パソコンやスマートフォンの画面とにらめっこする毎日。ふと気が付くと「そういえば最近本を読んでないな」ということはありませんか?そこで今回は、高知新聞社「K+」の人気連載「読む時間、向き合う時間」をまとめた書籍、『電車のなかで本を読む』(青春出版社刊、島田潤一郎著)で紹介されている49冊のうちの2冊を抜粋して紹介します。

「ぼくを救ってくれた一篇の詩」

(2016年4月掲載)

紹介する本:『さよならのあとで』 ヘンリー・スコット・ホランド 著 高橋和枝 絵(夏葉社)

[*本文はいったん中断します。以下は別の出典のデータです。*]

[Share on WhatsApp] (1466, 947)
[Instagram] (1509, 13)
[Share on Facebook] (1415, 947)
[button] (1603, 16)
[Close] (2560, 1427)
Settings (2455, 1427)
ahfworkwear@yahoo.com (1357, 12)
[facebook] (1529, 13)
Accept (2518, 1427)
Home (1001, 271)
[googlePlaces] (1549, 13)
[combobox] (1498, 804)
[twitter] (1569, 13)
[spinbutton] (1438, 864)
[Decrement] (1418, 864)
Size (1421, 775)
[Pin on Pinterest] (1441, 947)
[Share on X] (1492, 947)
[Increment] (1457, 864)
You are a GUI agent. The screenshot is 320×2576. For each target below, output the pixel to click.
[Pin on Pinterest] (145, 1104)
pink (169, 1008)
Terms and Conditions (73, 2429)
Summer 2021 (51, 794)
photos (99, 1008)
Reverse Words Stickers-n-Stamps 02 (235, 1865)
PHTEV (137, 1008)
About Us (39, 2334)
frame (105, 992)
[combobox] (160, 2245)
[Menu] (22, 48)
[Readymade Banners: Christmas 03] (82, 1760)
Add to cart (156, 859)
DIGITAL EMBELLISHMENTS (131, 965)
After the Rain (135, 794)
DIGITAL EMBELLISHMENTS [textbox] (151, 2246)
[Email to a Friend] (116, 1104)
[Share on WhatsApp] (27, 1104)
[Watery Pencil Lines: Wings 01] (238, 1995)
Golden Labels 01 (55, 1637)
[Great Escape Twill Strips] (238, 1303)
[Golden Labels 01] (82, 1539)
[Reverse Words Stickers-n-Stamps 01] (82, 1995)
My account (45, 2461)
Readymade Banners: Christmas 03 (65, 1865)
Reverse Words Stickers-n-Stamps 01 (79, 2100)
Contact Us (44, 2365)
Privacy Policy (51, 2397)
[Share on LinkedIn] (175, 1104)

 ぼくは、昭和五一年に高知県の室戸市で生まれました。それからすぐに名古屋に行き、三歳から東京で暮らすようになりました。

 高知で実際に生活したことはありませんが、いまも親戚たちが大勢暮らす高知を故郷のように思っています。年に一度は室戸に帰り、叔父が釣ってきてくれた魚を食べ、地元のスーパー「サンシャイン」へ買い物に行きます。

 室戸にいるときは、「おんちゃん、あれ、たいちゃ美味かったわ」といったふうに、室戸弁で話します。

 叔父と叔母は、ぼくを東京に出している息子だといいます。